Maybe this was an acceptable way to approach quality when building products using the waterfall and V-model, and as a step to take in order to learn how to do better.
Now there are better ways to do this.



What is quality and how to pursue it?

"Quality" is like any software requirement. The idea of what an application needs to and may not do, changes over time and not all quality aspects can or should be fulfilled in order to deliver a successful project.
Each and every project member needs to understand the goal of what they are building and why they are building it. That's the first step in delivering software quality - a clear common goal.

The team with all their individual members are the owners of quality, the QA lead is their coach. 
The definition of what quality is, is formulated by it's stakeholders and can change over time.
What it means in reality is that good software quality (how stakeholders perceive quality) can only be reached when the common understanding of quality is carried by the team.
Stakeholders in this case are not only the business, but also the developers, testers, end users, release team, support teams etc...

The QA job in a project starts by making sure all stakeholders are identified in the first place and making sure they are aware they need to provide (continuous) input on what they need from a software product in order to reach the level of quality they want to achieve.
The next thing QA needs to do, is coach the product owner (or project sponsor - who owns the budget) in deciding which of all identified aspects are more or less important considering the budget and timelines. 

Then QA talks with the team on how these quality aspects will be put in place. The team will decide, together with QA on the definition of done (What are the measurable aspects of the software product that need to be fulfilled before we can ever say any component of this software has been "released".)

By doing so, the team defines how they will reach quality standards to ensure development speed, release efficiency, product maintenance, product aesthetics, acceptance criteria etc...
Based on the team's "definition of done"  that evolves over time, the individual project will gain more maturity in understanding what quality means for their project and will start reporting on measurable project related KPI's.
The QA Lead can assist in setting up and maintaining those reports, but needs to take care not to become the owner of those reports.

Projects are further monitored by testers (or test engineers, QA engineers or whatever you call the people who look for flaws in products and processes). They assess process and product, and contribute to the definition of done by testing the product, but also by checking with the team and stakeholders on the completeness and correctness of the definition of done  - that can be adapted after every iteration.

At the end of every iteration, it is important to look back on what went well and what went wrong in this project.
Lessons learned and incentives are the most valuable aspects a project can receive. Making sure those sessions take place and result in action points, can also be a QA role.

Results of implementing quality are not statistics in the means of the traditional overall KPI's anymore, but are project specific KPI's and even more importantly - they result in more successful projects, more accurate cost estimations, faster release cycles, faster delivery cycles, faster defect fix-rates, closer business cooperation and even higher retention levels of employees.

Wednesday, October 3, 2012

How software testing can contribute to a decrease in software quality

Time after time, project, program and line managers tried to impress me, telling they will increase the budget for testing, hoping to boost my interest and commitment as a test manager.
Hallelujah!, I thought, when this happened to me for the first time.
I felt the pressure as well as my growing set of responsibilities.

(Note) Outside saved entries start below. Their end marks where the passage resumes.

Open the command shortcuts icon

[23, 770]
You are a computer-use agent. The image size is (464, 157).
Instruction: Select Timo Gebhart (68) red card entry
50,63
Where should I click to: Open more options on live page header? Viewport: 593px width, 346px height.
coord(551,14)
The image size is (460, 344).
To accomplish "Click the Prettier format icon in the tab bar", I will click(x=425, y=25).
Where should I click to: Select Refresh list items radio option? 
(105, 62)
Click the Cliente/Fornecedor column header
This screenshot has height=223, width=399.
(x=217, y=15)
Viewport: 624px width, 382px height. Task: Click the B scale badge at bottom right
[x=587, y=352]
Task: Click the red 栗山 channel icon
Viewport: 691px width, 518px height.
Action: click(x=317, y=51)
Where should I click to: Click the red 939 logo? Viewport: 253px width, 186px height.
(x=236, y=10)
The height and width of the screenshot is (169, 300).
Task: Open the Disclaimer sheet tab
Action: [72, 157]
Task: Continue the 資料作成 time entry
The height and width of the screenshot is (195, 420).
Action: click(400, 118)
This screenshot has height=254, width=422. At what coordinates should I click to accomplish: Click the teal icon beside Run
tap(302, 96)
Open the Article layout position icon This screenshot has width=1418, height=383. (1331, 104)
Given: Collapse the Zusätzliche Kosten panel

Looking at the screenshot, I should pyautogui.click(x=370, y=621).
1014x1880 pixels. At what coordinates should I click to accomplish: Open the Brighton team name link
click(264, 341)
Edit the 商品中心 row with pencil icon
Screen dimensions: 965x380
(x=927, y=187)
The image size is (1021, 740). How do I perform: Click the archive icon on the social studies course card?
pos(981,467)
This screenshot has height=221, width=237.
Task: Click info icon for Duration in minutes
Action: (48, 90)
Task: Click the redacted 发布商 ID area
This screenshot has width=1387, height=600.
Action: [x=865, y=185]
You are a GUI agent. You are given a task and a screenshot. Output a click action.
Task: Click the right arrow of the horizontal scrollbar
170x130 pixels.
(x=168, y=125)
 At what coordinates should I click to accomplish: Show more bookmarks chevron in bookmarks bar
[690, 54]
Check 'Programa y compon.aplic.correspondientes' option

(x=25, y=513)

Doubling a test team in the heat of the moment with only a couple of months left to deliver a massively buggy program, is not easy.

Especially when at the same time, analysts are being fired, development delays, entry criteria are used to mop the vermin floor and the deadline resides, carved in stone.

As we all know  project delivery is always in fragile balance between cost, time and quality.
While delivering within time and budget constraints trying to aim at quality, in reality quality is often decreasing despite of the increased focus on testing.

How can this possibly happen?
 
1. Start testing too early

It's the project managers first responsibility to deliver in time and budget. To do so the test manager easily gets overruled when entry criteria are not met. Starting to test when a product is in fact not yet testable, means that you start registering defects that are probably already known and are being taken care of. Looking into known defects is a waste of development time and budget which will without exception be rewarded with decreased quality.

2. Replace analysts with testers when analysis is done
The analysts are too expensive to keep them on the project but are also most aware of the difficulties and issues. Replacing them by testers is not only cheaper, but also increases the team freshness. The real knowledge about the product and the issues walked away together with the analysts. The quality of the product inevitably decreases.

3. Make testers and client responsible for product quality
Test cases are the full responsibility of the testers. Testers get demotivated to receive answers to questions as the analysts have disappeared. As an extra security, it is often practiced that the client validates the test cases, as they are responsible to accept. This altogether easily turns into ass-covering exercise.
The issues have smaller chances to be found during testing and when they are found, they are more easily accepted.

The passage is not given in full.